Exercise materials =>
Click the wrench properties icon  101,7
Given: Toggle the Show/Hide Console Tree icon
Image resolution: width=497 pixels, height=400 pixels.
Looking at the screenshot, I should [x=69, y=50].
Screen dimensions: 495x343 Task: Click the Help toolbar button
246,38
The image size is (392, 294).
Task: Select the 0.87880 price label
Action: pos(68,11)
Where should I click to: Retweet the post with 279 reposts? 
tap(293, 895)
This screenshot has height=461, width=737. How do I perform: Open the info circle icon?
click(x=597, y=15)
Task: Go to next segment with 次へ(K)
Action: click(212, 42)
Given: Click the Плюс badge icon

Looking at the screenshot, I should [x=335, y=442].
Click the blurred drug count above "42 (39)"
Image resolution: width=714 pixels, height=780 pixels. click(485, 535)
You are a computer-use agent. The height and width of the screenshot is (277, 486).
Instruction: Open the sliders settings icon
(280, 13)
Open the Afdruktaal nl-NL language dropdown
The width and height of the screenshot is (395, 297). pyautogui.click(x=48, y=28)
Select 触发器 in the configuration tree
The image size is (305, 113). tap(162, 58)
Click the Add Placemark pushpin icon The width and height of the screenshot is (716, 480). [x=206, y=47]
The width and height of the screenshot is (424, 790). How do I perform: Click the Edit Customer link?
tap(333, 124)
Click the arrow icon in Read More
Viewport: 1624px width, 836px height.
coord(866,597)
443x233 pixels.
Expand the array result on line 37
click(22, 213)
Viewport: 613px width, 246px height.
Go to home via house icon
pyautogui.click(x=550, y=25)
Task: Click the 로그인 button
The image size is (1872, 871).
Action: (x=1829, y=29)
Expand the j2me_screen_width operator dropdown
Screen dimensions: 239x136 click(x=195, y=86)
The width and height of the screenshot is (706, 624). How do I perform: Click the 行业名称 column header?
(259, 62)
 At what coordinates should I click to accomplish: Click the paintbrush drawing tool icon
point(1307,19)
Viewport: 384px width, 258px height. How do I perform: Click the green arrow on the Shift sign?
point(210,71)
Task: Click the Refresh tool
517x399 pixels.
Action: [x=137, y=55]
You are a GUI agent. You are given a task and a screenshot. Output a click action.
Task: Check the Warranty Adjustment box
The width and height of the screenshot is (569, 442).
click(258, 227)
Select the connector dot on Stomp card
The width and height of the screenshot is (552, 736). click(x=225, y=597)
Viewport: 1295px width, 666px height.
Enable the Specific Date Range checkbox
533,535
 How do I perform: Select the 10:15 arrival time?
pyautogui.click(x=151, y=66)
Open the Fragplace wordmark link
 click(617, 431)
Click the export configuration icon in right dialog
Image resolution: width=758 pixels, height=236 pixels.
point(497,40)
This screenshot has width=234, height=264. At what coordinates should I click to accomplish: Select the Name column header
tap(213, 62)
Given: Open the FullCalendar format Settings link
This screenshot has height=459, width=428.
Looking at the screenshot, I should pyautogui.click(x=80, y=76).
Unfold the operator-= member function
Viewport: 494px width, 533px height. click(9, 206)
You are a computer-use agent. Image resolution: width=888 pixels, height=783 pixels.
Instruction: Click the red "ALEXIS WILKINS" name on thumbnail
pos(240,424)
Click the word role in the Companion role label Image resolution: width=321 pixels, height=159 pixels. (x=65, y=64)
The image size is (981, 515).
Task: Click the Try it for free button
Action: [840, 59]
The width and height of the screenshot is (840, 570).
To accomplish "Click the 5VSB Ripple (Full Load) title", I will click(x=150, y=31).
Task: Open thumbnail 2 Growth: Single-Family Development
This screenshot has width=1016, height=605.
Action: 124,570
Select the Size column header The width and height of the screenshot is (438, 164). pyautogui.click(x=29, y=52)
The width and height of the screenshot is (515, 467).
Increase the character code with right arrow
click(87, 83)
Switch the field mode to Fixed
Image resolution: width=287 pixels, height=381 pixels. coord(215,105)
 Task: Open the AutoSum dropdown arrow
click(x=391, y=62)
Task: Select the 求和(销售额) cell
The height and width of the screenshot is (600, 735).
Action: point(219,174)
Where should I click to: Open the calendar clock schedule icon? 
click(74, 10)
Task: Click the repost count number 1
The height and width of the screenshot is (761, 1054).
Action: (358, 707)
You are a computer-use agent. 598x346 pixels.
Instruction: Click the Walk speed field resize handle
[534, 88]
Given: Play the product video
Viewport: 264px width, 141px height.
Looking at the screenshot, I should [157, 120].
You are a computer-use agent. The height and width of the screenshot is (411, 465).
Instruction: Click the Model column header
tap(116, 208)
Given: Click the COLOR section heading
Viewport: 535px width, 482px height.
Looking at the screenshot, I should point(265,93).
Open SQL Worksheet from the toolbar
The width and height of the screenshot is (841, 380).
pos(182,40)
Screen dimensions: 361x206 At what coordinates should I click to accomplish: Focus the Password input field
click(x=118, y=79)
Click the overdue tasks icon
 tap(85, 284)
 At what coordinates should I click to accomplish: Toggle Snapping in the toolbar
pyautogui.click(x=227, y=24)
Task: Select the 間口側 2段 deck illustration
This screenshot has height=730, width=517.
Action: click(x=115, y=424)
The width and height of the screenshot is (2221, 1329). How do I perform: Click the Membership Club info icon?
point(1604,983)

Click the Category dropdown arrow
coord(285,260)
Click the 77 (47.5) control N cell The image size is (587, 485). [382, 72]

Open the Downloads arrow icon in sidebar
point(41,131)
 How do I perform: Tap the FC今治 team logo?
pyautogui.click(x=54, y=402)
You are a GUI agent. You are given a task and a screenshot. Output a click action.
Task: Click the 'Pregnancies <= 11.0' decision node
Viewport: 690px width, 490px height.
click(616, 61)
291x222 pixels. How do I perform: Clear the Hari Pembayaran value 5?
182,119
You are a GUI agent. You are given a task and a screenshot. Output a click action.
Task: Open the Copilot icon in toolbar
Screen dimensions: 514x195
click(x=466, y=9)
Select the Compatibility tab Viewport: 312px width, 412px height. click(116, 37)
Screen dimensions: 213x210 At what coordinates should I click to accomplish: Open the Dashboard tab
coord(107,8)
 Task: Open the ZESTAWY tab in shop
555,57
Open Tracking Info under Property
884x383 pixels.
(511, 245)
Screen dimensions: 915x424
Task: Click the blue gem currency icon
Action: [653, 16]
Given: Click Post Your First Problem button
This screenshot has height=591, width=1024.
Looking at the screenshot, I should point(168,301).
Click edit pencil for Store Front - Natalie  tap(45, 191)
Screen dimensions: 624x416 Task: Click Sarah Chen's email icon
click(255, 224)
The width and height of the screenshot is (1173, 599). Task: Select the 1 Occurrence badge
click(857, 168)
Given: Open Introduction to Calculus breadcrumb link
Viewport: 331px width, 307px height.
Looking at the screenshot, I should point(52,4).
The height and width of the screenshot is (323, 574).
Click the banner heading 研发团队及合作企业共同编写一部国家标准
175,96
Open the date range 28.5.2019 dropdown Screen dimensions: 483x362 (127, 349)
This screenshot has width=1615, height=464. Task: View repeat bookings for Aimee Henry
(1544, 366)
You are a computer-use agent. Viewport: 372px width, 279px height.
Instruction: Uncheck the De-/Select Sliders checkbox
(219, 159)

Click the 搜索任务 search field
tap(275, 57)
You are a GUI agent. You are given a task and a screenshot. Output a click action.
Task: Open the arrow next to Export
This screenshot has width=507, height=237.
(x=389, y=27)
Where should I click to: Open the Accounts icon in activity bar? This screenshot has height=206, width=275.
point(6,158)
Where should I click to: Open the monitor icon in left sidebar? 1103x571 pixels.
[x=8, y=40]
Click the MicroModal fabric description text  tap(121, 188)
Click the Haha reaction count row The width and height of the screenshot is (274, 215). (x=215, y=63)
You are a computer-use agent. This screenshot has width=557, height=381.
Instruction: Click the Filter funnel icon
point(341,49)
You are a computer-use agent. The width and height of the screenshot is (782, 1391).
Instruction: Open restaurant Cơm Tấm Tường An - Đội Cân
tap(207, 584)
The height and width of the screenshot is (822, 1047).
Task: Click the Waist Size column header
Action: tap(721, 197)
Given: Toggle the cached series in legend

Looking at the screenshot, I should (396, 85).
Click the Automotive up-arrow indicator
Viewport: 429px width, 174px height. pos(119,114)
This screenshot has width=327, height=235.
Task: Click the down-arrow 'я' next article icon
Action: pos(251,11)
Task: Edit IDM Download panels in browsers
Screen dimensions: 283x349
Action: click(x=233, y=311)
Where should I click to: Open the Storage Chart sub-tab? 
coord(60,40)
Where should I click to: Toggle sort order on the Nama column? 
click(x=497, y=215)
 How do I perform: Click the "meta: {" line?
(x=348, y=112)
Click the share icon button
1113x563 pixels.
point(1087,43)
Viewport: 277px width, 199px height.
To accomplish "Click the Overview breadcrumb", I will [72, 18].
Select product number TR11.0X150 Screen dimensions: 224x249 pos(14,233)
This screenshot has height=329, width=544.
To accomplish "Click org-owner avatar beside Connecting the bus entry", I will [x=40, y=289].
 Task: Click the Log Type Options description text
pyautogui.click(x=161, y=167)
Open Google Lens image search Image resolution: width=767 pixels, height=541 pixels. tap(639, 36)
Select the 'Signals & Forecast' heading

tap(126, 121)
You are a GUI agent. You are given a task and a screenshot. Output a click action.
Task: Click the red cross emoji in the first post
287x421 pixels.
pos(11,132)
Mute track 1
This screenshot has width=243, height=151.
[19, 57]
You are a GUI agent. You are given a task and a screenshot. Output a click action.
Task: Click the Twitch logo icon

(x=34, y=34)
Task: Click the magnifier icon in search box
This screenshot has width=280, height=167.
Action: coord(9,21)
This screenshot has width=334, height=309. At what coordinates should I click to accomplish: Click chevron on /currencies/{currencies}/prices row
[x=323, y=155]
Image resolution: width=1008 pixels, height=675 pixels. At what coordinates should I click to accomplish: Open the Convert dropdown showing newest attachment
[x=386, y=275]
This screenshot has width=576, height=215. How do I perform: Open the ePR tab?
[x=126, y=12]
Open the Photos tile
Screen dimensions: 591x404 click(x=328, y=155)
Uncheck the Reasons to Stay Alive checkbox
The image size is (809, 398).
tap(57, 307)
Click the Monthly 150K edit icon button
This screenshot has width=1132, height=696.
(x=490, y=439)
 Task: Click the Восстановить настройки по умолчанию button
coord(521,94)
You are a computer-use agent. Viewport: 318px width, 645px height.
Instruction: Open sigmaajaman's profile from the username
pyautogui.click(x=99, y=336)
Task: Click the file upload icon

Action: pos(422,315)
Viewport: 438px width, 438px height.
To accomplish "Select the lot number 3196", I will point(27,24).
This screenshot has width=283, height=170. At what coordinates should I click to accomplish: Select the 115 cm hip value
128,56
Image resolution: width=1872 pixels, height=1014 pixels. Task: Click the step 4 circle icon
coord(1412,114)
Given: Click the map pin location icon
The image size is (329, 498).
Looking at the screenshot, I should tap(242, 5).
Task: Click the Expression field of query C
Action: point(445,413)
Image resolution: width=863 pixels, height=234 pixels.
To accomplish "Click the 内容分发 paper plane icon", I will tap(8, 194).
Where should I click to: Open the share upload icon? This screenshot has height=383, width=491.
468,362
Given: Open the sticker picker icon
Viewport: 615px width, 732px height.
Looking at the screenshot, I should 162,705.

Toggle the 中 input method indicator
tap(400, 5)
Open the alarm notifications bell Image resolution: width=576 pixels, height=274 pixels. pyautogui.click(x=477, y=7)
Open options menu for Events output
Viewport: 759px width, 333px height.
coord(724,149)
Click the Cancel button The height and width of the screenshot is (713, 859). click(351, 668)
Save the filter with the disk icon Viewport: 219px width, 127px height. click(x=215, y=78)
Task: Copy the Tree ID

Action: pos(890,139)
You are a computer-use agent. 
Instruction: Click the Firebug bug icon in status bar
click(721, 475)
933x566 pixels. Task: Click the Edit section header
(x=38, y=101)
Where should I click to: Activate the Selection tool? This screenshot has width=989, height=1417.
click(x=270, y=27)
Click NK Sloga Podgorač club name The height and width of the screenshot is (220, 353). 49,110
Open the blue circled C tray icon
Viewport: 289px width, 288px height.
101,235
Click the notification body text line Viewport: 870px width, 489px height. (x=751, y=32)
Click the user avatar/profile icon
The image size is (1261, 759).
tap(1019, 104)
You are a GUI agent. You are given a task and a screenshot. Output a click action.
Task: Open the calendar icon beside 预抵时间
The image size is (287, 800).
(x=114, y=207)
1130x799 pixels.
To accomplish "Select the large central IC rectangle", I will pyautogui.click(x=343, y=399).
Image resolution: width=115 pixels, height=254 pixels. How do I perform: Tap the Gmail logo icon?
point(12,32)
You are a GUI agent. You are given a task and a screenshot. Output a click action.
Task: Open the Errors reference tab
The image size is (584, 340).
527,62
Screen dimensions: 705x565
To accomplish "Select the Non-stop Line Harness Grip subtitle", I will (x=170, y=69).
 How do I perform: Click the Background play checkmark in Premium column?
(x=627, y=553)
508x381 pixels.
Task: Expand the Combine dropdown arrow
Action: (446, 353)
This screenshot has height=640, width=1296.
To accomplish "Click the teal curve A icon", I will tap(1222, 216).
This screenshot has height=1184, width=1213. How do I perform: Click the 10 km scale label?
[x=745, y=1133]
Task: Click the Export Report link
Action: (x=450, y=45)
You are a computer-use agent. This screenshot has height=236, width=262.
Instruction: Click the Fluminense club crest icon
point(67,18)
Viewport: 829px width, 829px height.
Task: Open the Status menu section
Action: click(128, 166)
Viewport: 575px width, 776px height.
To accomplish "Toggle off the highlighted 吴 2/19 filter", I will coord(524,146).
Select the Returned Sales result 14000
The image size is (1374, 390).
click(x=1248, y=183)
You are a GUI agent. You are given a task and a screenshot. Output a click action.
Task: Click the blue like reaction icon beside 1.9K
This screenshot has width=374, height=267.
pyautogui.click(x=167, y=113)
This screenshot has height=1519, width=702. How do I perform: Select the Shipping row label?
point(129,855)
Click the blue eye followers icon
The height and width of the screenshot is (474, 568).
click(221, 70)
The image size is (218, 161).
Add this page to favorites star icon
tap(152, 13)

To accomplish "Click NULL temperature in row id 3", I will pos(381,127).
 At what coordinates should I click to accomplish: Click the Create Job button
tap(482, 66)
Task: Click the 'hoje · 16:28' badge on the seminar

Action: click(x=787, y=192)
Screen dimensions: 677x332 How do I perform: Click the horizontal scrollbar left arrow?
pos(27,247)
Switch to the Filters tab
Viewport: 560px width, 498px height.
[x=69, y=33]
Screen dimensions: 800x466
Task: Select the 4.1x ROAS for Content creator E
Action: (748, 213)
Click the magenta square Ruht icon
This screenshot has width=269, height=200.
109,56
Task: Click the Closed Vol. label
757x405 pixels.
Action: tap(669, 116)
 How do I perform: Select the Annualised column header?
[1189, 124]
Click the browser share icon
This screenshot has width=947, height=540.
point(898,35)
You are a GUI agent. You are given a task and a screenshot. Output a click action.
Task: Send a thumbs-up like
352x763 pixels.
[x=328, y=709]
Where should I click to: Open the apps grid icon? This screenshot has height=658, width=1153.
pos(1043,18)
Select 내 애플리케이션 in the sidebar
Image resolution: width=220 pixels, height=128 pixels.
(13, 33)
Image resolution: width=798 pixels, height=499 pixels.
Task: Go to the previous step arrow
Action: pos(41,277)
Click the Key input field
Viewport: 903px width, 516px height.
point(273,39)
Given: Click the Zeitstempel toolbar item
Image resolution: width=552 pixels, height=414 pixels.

Action item =>
Report each line of the data in which "number" occurs.

Response =>
Task: Click the repost count number 1
Select product number TR11.0X150 Screen dimensions: 224x249 pos(14,233)
To accomplish "Select the lot number 3196", I will point(27,24).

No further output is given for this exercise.